Lewis’s father immigrated from Jamaica to Canada in the ’80s and took a job at an auto-body shop, and while he had no prior experience with cars, he told his daughter stories about how he used to “buff things out” with his hands. “It’s impactful, coming from a lineage of folks who have approached things in a nontraditional way, which is what I do,” she says. But the self-taught label, which appears in nearly all of her artist bios, is also one Lewis has grown ambivalent about. “I’m skeptical why people want to put that at the forefront of what I am and what I do because it’s often used to delegitimize artists, especially Black artists, especially women. Every artist is self-taught to a degree, you know?”
It’s difficult for Lewis to pinpoint when she got into the tradition of upcycled materials and “outsider art.” Like spirituality, it’s always been part of her path. Her parents scrimped and saved and shopped at Value Village and Goodwill, attracting Lewis to the “mystery and wonder” of used clothes over new ones. As she grew up and learned more about contemporary art, she felt galvanized by the use of upcycled materials among Black artists in the Deep South and also by her mother, who collected — and sometimes made — her own art out of “junky stuff” like used tile and scrap metal. “She built a structure of value that was completely determined by her,” Lewis says. She still keeps her mother’s art in her archives and never throws anything out.
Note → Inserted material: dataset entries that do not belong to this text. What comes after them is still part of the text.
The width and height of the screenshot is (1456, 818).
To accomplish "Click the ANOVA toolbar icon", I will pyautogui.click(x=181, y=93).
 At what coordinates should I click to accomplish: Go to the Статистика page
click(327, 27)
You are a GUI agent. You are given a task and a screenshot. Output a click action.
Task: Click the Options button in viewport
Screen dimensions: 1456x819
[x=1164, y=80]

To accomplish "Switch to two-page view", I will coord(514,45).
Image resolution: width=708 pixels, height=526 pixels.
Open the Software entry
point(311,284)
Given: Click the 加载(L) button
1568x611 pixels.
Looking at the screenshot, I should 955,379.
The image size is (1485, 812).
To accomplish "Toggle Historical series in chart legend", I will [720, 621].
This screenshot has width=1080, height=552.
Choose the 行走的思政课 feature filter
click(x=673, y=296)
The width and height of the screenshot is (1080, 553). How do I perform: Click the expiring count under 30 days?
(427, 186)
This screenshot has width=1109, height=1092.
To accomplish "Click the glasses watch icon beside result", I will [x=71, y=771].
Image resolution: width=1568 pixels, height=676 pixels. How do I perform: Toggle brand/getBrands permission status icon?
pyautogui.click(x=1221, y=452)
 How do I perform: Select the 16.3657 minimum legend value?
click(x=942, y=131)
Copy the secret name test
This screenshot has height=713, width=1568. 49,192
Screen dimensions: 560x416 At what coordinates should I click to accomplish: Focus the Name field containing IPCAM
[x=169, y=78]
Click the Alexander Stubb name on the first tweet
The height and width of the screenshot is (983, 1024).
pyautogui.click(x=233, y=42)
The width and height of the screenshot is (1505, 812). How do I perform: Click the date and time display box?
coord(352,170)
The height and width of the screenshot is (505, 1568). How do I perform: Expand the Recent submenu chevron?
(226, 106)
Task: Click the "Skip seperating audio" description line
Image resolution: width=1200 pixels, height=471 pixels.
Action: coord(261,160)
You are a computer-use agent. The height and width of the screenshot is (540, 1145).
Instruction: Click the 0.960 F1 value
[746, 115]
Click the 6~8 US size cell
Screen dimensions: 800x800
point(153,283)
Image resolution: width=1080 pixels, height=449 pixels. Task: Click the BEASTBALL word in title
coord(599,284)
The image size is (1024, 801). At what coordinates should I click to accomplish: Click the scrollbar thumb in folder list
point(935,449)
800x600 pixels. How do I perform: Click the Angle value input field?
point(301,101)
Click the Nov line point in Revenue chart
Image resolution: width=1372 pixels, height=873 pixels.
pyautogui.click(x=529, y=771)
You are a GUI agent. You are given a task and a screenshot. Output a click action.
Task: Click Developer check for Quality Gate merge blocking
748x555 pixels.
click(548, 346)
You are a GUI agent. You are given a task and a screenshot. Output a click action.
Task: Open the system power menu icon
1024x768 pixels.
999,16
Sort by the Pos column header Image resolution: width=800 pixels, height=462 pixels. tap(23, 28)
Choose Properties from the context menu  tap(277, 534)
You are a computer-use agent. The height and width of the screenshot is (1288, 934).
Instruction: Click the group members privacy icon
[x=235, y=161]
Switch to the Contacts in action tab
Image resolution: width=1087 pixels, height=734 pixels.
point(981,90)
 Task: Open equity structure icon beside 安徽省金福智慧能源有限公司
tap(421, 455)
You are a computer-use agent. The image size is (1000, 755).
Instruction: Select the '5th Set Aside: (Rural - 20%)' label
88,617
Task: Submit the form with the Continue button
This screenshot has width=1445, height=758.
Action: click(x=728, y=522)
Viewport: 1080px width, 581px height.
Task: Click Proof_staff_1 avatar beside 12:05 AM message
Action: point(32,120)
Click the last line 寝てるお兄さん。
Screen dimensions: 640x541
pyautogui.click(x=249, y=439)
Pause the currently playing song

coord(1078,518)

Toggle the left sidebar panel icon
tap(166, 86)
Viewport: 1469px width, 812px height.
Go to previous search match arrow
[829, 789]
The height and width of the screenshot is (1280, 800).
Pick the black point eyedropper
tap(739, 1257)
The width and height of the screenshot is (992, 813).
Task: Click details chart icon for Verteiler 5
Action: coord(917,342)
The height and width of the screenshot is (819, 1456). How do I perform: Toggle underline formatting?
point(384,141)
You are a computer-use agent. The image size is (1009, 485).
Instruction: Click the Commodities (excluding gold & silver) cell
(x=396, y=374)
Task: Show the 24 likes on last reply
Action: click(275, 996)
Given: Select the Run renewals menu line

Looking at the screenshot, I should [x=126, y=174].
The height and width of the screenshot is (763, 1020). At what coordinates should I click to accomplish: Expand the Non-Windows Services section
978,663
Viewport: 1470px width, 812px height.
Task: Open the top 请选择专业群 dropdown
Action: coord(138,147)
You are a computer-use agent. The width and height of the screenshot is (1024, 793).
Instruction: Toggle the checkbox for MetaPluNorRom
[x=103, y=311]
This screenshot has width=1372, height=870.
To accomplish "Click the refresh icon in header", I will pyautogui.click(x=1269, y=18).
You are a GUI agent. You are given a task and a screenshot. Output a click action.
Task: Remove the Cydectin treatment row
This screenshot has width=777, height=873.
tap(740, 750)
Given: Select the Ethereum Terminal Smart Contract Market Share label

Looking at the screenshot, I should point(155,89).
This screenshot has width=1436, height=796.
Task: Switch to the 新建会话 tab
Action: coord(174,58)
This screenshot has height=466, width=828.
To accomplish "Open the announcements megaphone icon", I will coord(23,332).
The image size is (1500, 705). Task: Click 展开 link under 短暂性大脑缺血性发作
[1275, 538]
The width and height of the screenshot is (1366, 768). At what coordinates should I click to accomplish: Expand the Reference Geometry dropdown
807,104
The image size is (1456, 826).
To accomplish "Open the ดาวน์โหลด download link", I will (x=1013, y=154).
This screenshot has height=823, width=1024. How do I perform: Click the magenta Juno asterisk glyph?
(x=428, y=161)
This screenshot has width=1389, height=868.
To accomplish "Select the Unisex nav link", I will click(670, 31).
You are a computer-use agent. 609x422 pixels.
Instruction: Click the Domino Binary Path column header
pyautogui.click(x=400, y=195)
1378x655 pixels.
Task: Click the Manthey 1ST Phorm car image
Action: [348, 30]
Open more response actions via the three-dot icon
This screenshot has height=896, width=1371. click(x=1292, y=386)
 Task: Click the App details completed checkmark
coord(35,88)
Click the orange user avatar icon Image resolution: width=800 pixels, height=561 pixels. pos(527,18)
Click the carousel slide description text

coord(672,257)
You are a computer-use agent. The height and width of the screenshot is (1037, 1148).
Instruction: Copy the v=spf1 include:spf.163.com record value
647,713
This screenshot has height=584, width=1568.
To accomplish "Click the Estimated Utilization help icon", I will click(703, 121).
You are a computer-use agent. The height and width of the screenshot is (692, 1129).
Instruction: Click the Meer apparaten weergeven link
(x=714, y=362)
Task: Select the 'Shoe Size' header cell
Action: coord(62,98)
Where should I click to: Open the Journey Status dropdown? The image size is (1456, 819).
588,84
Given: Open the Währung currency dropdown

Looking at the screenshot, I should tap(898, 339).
In sourcing materials for “Vox Populi, Vox Dei,” Lewis determined her own value system, too, seeking out objects with tangible histories. She speaks reverently about what she finds in jacket pockets and the residual fragrances of tobacco and perfume. She finds joy in discovering “the perfect eyeball” and sees being part of a material’s life as a privilege. She especially loves shells and bone fragments; her favorites come from a beach in Negril, Jamaica, that smell faintly of salt and fish. The artist embeds her work with personal effects to give them a “material DNA,” something she tells me is a more “secretive” part of her practice. There’s a leather jacket her mother owned as a teen, the first coat her father wore in Canada, and the beads her granny used to braid her hair, which Lewis uses sparingly: “It’s very precious and such a finite amount.”
Some “Vox Populi, Vox Dei” masks have teeth sewn into them. The animal furs of Mater Dei retain their small claws. These tiny, brutal details reflect the more caustic parts of creating the work. In her research for the exhibit, Lewis was struck by a passage about cicadas and mortality — “They come into adulthood in the dirt, and they emerge and they are very vivacious, but they live for a very short period of time after having spent so much time in this dark place,” she explains — and, one day later, a green cicada flew into her while she was speaking to her mother on the phone. She also kept seeing angel numbers, which usually come to her as reassurance and validation but, in hindsight, feel like they were preparation. “I think they were actually trying to hold me and secure me and prepare me for what was happening with my mother,” she reflects. “I’m in disbelief about how things happen, how things unfolded.” But the numbers continue to come, and Lewis, a believer in signs and spirits, finds herself wondering what they mean. “Maybe it doesn’t mean anything. Maybe things are random. I know nothing’s fair.”